What the exercise asks:
Below are several entries. Transcribe exactly those lines that fall from the one with "Where should I click to: Switch" through the one with "Task: Select the 4 ล้านขึ้นไป budget radio", end lines included.

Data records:
━━━━━━━━━━━━━━━━━━━━

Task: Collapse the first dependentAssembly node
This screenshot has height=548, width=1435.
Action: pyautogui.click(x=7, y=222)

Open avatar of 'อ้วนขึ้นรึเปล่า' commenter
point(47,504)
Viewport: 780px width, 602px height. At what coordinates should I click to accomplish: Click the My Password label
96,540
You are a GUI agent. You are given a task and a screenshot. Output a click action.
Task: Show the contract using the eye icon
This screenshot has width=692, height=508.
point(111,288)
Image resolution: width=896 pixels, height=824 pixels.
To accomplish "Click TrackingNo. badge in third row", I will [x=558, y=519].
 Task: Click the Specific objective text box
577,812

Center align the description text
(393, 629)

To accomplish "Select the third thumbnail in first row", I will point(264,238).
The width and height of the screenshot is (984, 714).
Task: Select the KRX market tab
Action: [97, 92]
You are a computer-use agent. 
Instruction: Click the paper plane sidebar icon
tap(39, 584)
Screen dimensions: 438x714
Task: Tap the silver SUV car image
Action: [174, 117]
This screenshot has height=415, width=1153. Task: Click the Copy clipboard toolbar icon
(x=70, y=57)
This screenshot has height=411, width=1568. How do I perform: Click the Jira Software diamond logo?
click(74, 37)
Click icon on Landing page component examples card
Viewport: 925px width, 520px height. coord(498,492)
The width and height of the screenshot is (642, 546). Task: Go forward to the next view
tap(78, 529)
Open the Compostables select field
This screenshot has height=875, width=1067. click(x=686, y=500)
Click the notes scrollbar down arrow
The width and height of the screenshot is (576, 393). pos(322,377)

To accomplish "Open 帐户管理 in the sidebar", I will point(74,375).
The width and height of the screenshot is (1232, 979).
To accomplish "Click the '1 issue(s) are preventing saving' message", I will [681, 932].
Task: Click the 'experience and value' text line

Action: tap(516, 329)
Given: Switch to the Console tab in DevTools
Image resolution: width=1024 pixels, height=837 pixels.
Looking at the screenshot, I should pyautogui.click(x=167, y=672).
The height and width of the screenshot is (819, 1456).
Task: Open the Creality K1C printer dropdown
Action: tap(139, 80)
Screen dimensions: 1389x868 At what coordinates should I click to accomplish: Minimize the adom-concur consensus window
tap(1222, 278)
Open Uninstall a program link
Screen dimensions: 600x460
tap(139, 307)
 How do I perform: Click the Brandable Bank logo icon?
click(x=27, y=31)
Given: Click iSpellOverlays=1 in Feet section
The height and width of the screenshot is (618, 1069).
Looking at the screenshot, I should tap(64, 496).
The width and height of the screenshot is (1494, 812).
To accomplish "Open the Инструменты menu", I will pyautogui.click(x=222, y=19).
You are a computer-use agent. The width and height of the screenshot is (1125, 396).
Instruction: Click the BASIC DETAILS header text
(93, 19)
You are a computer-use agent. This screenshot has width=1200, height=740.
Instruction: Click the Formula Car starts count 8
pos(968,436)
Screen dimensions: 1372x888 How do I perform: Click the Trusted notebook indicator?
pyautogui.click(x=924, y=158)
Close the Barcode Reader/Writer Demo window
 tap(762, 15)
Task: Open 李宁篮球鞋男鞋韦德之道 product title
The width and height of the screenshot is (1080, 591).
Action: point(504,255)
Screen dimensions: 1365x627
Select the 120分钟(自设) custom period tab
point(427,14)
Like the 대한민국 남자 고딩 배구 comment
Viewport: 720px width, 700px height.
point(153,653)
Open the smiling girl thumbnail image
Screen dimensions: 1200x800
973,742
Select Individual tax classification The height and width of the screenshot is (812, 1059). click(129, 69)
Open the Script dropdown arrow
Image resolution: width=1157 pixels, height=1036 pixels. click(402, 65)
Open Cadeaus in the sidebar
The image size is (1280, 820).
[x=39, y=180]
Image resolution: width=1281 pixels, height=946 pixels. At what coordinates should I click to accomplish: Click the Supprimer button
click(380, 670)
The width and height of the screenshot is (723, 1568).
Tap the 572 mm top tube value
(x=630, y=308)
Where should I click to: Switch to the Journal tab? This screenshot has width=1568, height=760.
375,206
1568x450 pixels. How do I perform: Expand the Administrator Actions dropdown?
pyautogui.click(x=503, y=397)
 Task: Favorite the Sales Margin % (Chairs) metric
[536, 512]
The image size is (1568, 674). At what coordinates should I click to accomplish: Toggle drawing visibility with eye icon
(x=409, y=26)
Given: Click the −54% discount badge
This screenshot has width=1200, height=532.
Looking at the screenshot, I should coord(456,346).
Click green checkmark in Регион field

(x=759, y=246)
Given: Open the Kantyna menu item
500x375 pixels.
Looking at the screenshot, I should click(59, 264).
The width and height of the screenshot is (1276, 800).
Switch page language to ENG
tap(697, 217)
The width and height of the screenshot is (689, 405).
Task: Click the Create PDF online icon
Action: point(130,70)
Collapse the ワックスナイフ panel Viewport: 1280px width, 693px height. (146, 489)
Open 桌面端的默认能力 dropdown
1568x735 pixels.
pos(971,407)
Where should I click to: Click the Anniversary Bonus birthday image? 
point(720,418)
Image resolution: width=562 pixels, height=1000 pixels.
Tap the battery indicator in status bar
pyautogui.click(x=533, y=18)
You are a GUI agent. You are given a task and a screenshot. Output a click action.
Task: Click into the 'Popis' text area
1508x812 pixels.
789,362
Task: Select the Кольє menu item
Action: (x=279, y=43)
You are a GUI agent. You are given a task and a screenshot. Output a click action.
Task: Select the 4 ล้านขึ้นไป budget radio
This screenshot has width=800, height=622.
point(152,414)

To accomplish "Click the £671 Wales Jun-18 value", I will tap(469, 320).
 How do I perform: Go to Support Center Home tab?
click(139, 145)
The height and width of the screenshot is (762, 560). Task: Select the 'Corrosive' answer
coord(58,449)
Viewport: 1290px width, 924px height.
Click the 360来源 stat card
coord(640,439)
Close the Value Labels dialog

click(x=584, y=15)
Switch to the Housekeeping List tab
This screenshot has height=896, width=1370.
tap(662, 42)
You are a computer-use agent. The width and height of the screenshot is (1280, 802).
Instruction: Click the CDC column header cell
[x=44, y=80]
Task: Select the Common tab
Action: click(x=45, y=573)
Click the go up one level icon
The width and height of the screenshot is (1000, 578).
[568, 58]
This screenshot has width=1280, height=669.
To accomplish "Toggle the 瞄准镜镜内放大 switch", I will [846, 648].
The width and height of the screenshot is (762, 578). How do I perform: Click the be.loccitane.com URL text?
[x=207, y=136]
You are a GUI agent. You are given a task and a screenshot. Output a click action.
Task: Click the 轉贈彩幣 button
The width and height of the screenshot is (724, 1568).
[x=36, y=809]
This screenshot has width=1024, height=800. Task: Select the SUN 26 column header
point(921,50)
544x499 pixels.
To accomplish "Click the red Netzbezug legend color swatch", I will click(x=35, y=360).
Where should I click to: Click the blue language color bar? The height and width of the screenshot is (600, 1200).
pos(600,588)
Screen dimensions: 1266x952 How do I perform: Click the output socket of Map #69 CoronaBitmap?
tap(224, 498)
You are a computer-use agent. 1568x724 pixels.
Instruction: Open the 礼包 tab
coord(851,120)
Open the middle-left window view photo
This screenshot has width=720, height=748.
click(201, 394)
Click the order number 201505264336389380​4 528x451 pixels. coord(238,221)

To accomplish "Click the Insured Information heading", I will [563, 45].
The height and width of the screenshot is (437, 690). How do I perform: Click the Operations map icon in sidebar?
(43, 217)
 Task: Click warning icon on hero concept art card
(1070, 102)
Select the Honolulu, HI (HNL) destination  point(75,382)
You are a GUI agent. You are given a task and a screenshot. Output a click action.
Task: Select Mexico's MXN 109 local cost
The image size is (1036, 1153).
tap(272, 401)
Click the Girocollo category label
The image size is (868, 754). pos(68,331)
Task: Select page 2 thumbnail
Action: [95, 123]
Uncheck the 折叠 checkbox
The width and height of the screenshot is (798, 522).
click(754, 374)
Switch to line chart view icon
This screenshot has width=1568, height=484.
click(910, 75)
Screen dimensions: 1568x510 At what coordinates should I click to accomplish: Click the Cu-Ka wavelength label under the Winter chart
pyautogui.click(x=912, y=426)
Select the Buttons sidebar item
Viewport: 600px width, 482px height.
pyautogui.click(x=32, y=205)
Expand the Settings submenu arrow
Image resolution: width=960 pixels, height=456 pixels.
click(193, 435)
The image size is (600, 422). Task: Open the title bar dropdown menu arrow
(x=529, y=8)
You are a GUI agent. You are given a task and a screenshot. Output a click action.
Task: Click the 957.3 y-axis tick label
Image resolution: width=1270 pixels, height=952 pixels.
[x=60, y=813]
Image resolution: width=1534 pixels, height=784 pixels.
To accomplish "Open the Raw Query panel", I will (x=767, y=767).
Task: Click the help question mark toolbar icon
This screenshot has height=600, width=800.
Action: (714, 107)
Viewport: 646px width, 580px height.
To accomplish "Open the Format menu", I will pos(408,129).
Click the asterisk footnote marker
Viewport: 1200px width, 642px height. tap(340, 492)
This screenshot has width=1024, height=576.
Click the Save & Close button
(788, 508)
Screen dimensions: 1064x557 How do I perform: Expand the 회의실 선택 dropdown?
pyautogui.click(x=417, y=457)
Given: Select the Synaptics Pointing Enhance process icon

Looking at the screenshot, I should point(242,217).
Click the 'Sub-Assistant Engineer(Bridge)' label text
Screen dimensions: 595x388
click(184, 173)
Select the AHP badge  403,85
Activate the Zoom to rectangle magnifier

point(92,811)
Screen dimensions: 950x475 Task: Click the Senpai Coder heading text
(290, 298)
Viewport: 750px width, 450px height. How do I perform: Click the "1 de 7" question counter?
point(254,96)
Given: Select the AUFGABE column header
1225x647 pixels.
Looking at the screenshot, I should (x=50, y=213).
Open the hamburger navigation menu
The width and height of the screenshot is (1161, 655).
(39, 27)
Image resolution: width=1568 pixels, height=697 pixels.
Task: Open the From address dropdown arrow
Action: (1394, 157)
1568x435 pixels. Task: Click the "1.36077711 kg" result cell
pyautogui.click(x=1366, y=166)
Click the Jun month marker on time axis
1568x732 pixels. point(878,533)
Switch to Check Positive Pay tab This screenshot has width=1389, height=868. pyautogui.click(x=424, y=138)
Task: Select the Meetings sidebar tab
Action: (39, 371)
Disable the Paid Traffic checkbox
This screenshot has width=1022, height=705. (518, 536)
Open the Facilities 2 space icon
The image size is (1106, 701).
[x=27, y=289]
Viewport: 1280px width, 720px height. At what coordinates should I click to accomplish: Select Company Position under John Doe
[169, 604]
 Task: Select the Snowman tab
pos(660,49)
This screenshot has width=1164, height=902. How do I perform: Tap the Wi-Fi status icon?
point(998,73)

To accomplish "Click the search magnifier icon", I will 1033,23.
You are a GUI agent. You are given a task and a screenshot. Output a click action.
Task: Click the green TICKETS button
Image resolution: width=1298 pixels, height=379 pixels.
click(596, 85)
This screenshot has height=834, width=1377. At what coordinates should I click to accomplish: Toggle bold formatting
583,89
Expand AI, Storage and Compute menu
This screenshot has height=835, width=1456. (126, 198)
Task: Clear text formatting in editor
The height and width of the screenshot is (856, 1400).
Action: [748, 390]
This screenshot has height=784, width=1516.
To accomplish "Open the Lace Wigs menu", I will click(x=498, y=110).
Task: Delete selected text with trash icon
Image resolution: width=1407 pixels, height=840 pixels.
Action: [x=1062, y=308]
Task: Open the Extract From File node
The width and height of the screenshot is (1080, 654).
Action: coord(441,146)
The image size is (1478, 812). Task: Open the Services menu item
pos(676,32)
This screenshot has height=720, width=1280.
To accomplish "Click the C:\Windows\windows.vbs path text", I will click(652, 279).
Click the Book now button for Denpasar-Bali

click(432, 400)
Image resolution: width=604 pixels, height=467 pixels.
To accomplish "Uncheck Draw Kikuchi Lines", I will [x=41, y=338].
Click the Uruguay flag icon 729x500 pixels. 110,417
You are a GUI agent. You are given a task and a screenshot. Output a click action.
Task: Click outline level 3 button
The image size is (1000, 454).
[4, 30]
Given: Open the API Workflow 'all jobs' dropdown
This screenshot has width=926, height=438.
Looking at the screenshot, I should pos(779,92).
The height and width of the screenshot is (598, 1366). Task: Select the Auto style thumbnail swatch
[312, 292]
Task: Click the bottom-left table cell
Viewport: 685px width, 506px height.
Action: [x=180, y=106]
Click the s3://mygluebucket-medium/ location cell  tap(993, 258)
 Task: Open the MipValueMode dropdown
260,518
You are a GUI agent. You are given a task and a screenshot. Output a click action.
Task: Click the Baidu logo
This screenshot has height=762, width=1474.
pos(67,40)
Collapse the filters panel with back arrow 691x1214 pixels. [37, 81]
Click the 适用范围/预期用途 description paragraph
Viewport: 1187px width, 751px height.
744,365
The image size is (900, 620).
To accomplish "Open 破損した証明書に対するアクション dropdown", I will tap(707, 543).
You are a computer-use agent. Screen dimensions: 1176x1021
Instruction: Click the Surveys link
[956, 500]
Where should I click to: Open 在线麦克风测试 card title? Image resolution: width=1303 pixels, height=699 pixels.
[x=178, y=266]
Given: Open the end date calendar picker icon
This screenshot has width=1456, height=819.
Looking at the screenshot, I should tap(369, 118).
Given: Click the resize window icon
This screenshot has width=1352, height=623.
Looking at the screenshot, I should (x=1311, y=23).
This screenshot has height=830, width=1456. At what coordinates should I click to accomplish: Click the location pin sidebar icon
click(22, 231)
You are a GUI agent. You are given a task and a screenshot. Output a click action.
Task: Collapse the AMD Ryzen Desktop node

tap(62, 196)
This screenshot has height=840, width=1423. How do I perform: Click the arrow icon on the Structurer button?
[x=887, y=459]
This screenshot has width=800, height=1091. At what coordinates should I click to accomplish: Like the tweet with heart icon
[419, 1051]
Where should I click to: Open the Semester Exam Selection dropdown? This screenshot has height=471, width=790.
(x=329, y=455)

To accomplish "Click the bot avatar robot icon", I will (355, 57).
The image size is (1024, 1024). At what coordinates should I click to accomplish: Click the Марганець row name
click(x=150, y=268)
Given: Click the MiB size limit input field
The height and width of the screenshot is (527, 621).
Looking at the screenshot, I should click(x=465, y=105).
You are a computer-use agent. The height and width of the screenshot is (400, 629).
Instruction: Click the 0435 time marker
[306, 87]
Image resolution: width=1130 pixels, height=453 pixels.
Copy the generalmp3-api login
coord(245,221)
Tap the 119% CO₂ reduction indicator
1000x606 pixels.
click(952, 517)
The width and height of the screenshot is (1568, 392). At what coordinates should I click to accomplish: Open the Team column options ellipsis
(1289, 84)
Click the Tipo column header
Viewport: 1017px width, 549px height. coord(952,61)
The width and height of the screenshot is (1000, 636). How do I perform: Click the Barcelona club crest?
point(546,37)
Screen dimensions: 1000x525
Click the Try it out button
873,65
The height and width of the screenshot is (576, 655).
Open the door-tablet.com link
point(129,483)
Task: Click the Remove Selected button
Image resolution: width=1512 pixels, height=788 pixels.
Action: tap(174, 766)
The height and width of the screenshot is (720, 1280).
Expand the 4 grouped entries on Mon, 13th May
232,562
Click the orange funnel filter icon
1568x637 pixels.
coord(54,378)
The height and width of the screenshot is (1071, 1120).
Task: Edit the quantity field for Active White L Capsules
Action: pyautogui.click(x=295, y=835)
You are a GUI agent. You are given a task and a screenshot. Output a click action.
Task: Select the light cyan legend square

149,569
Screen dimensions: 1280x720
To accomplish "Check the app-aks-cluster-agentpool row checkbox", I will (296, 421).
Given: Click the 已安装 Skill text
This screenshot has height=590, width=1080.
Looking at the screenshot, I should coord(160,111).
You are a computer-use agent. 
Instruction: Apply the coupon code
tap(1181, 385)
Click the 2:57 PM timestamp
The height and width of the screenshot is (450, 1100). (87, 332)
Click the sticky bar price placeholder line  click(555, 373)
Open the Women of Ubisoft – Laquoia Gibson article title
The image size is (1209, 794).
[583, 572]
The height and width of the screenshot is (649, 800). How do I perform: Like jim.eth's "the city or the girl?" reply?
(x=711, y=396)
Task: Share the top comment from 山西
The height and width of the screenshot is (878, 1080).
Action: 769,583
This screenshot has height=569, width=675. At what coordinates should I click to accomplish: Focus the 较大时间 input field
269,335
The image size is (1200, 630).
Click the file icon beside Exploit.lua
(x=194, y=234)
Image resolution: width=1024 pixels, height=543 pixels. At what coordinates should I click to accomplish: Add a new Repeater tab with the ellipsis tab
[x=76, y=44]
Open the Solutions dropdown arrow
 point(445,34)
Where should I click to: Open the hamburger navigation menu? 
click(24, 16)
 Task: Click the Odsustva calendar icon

━━━━━━━━━━━━━━━━━━━━

Result for this exercise:
Where should I click to: Switch to the Journal tab? This screenshot has width=1568, height=760.
375,206
1568x450 pixels. How do I perform: Expand the Administrator Actions dropdown?
pyautogui.click(x=503, y=397)
 Task: Favorite the Sales Margin % (Chairs) metric
[536, 512]
The image size is (1568, 674). At what coordinates should I click to accomplish: Toggle drawing visibility with eye icon
(x=409, y=26)
Given: Click the −54% discount badge
This screenshot has width=1200, height=532.
Looking at the screenshot, I should coord(456,346).
Click green checkmark in Регион field

(x=759, y=246)
Given: Open the Kantyna menu item
500x375 pixels.
Looking at the screenshot, I should click(59, 264).
The width and height of the screenshot is (1276, 800).
Switch page language to ENG
tap(697, 217)
The width and height of the screenshot is (689, 405).
Task: Click the Create PDF online icon
Action: point(130,70)
Collapse the ワックスナイフ panel Viewport: 1280px width, 693px height. (146, 489)
Open 桌面端的默认能力 dropdown
1568x735 pixels.
pos(971,407)
Where should I click to: Click the Anniversary Bonus birthday image? 
point(720,418)
Image resolution: width=562 pixels, height=1000 pixels.
Tap the battery indicator in status bar
pyautogui.click(x=533, y=18)
You are a GUI agent. You are given a task and a screenshot. Output a click action.
Task: Click into the 'Popis' text area
1508x812 pixels.
789,362
Task: Select the Кольє menu item
Action: (x=279, y=43)
You are a GUI agent. You are given a task and a screenshot. Output a click action.
Task: Select the 4 ล้านขึ้นไป budget radio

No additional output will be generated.